Provided data -
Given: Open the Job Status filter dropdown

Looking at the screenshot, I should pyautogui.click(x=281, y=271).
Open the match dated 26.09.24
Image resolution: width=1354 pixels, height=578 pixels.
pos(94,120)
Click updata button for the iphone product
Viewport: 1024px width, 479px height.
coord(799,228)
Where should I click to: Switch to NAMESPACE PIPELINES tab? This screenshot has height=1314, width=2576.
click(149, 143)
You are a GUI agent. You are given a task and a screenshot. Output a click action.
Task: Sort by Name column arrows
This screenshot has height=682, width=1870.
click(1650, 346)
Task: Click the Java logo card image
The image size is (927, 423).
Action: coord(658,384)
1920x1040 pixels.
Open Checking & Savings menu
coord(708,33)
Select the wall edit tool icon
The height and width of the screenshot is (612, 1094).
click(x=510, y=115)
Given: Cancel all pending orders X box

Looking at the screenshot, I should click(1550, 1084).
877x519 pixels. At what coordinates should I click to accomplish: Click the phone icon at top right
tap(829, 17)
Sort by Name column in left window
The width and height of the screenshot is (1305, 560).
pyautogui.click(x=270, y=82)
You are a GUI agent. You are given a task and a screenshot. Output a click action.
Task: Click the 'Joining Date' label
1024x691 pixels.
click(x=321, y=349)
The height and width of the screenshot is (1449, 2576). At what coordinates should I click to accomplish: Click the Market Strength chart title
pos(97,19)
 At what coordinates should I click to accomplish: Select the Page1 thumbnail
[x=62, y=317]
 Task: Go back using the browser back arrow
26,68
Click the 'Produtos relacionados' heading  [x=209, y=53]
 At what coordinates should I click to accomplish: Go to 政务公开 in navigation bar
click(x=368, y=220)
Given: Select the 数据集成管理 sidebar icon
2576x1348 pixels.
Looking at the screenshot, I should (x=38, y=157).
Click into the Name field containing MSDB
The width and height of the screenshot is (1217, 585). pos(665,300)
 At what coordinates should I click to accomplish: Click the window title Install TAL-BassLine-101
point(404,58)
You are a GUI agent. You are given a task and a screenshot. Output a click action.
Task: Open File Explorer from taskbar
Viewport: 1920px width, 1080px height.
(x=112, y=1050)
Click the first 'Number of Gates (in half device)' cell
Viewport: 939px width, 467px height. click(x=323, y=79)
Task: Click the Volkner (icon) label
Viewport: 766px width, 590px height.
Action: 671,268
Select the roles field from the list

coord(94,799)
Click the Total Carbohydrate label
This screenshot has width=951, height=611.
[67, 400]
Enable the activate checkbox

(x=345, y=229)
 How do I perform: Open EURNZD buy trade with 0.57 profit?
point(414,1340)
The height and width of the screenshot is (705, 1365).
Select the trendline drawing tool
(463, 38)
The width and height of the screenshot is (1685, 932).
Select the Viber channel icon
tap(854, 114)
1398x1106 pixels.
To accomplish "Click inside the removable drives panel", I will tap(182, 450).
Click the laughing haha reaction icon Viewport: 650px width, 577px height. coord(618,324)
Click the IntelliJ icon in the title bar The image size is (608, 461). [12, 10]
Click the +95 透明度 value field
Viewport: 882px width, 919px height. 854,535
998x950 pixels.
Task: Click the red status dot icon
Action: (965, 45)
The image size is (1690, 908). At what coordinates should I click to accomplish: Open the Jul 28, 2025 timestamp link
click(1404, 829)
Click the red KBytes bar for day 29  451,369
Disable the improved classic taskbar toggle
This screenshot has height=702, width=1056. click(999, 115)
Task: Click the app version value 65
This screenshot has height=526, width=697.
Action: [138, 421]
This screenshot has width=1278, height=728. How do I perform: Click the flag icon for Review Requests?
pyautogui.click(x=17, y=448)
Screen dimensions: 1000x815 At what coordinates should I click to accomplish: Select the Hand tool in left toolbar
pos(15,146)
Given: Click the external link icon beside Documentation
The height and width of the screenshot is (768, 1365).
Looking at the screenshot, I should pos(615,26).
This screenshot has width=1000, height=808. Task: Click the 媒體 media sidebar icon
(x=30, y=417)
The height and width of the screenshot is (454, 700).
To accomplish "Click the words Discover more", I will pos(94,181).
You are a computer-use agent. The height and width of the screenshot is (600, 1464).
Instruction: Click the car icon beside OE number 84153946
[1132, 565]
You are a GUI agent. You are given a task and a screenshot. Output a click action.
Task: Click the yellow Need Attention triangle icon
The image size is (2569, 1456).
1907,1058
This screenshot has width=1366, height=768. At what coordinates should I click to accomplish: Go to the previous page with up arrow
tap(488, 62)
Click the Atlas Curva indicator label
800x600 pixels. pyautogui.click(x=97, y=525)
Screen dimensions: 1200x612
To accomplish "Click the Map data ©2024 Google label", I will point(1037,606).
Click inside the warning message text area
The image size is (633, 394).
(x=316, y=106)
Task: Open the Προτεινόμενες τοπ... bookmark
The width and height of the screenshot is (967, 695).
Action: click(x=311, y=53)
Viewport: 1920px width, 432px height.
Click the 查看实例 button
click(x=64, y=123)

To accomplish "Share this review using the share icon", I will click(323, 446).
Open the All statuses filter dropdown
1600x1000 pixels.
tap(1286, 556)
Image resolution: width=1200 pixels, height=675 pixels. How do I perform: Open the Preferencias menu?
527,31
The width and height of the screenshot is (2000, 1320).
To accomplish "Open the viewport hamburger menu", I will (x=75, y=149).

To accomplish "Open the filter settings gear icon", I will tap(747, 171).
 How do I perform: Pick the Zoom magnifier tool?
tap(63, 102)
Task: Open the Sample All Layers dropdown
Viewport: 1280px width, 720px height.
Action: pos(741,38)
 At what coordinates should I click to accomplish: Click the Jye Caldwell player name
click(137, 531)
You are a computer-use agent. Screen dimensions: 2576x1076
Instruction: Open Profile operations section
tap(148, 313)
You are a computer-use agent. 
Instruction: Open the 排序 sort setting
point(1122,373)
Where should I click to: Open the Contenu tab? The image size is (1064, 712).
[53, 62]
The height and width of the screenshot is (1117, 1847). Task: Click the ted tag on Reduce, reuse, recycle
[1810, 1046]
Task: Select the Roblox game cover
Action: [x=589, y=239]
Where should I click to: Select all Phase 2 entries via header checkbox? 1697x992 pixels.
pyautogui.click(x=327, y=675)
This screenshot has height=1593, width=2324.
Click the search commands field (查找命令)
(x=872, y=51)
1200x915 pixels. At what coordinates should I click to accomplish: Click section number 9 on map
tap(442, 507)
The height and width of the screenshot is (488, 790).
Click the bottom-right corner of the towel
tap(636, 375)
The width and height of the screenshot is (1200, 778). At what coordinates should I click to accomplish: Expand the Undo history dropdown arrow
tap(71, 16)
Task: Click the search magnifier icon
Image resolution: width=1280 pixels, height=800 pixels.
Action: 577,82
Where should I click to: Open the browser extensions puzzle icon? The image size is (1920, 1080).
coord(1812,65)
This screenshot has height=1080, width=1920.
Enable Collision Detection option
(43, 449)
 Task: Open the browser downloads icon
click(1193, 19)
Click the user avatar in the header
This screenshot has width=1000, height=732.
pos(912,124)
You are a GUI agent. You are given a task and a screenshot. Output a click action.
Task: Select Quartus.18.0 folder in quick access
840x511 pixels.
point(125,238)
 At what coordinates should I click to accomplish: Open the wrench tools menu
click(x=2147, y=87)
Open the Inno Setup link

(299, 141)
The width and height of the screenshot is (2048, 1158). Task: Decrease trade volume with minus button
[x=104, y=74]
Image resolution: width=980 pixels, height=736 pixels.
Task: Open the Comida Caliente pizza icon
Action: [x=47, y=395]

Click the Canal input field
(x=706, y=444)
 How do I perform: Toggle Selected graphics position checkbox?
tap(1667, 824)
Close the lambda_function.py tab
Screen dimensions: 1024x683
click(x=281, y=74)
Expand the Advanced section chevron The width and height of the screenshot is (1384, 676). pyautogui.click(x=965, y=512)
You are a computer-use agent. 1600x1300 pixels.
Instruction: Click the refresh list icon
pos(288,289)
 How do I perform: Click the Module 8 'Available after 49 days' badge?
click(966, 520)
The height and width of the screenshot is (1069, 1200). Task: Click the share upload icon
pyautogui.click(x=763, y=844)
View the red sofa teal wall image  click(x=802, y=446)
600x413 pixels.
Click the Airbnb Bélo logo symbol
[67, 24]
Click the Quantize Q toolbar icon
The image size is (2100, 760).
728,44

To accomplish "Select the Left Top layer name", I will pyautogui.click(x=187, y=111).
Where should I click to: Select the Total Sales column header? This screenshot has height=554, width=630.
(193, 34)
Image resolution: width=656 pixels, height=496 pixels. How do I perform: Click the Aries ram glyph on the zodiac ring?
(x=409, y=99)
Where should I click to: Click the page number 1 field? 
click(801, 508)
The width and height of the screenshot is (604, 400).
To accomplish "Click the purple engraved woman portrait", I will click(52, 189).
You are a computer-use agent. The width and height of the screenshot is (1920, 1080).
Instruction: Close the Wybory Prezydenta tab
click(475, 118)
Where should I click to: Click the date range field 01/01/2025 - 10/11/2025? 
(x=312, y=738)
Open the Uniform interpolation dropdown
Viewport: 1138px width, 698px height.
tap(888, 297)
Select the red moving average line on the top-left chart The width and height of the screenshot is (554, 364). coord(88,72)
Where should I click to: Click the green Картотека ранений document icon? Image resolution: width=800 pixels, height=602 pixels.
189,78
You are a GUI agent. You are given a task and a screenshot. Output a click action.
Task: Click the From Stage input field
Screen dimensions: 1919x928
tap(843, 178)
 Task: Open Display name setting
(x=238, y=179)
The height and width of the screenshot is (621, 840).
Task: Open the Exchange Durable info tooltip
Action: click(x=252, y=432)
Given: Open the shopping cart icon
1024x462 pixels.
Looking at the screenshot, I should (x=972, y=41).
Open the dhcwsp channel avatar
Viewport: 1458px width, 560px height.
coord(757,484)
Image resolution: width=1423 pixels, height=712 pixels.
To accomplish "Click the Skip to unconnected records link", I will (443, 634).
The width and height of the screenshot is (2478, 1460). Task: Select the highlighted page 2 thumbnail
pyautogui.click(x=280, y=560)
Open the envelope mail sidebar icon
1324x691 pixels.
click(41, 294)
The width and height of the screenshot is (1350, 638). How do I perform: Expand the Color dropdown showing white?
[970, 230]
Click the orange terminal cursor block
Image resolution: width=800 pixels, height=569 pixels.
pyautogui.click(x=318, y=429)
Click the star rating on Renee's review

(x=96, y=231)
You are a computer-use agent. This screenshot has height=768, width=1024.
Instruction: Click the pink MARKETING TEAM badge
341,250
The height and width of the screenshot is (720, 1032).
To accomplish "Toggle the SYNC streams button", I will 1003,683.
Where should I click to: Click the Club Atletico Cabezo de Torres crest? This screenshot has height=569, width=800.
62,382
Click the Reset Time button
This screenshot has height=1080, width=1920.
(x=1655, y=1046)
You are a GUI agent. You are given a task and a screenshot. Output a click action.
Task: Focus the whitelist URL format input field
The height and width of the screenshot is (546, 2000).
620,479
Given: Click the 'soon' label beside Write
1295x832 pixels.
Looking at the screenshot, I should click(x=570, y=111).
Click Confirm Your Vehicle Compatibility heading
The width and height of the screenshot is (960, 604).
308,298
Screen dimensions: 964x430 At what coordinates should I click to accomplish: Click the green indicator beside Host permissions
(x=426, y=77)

Exercise directions -
Return the stretch of data from the line that contains "This screenshot has width=1366, height=768." through the line that contains "tap(442, 507)", both included, reproduced without any changes.

Response below -
This screenshot has width=1366, height=768. At what coordinates should I click to accomplish: Go to the previous page with up arrow
tap(488, 62)
Click the Atlas Curva indicator label
800x600 pixels. pyautogui.click(x=97, y=525)
Screen dimensions: 1200x612
To accomplish "Click the Map data ©2024 Google label", I will point(1037,606).
Click inside the warning message text area
The image size is (633, 394).
(x=316, y=106)
Task: Open the Προτεινόμενες τοπ... bookmark
The width and height of the screenshot is (967, 695).
Action: click(x=311, y=53)
Viewport: 1920px width, 432px height.
Click the 查看实例 button
click(x=64, y=123)

To accomplish "Share this review using the share icon", I will click(323, 446).
Open the All statuses filter dropdown
1600x1000 pixels.
tap(1286, 556)
Image resolution: width=1200 pixels, height=675 pixels. How do I perform: Open the Preferencias menu?
527,31
The width and height of the screenshot is (2000, 1320).
To accomplish "Open the viewport hamburger menu", I will (x=75, y=149).

To accomplish "Open the filter settings gear icon", I will tap(747, 171).
 How do I perform: Pick the Zoom magnifier tool?
tap(63, 102)
Task: Open the Sample All Layers dropdown
Viewport: 1280px width, 720px height.
Action: pos(741,38)
 At what coordinates should I click to accomplish: Click the Jye Caldwell player name
click(137, 531)
You are a computer-use agent. Screen dimensions: 2576x1076
Instruction: Open Profile operations section
tap(148, 313)
You are a computer-use agent. 
Instruction: Open the 排序 sort setting
point(1122,373)
Where should I click to: Open the Contenu tab? The image size is (1064, 712).
[53, 62]
The height and width of the screenshot is (1117, 1847). Task: Click the ted tag on Reduce, reuse, recycle
[1810, 1046]
Task: Select the Roblox game cover
Action: [x=589, y=239]
Where should I click to: Select all Phase 2 entries via header checkbox? 1697x992 pixels.
pyautogui.click(x=327, y=675)
This screenshot has height=1593, width=2324.
Click the search commands field (查找命令)
(x=872, y=51)
1200x915 pixels. At what coordinates should I click to accomplish: Click section number 9 on map
tap(442, 507)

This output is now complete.